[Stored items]
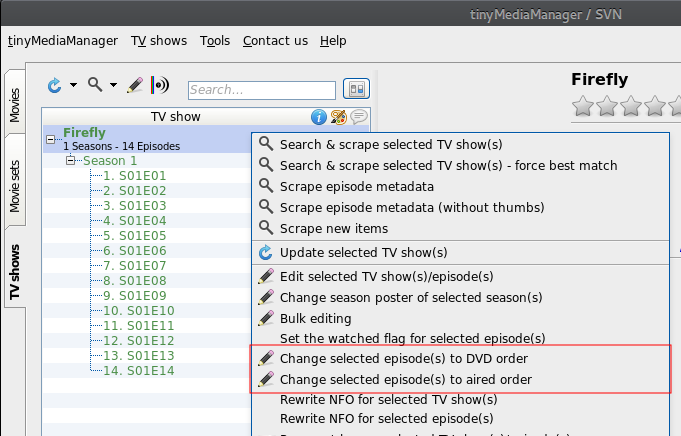This screenshot has width=681, height=436.
Task: Click the speech bubble subtitles column icon
Action: pyautogui.click(x=359, y=116)
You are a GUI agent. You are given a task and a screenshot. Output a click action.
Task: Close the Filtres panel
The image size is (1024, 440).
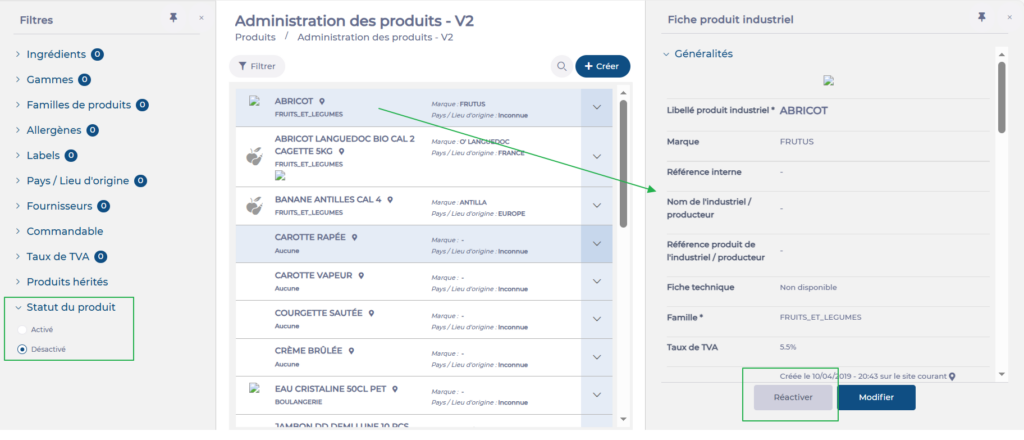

— Instructions for the task —
When you find the line that contains "You are a GUI", retype it and every line after it through the end of the data above, exactly, with no pictures.

— Completed exercise —
You are a GUI agent. You are given a task and a screenshot. Output a click action.
Task: Close the Filtres panel
The image size is (1024, 440).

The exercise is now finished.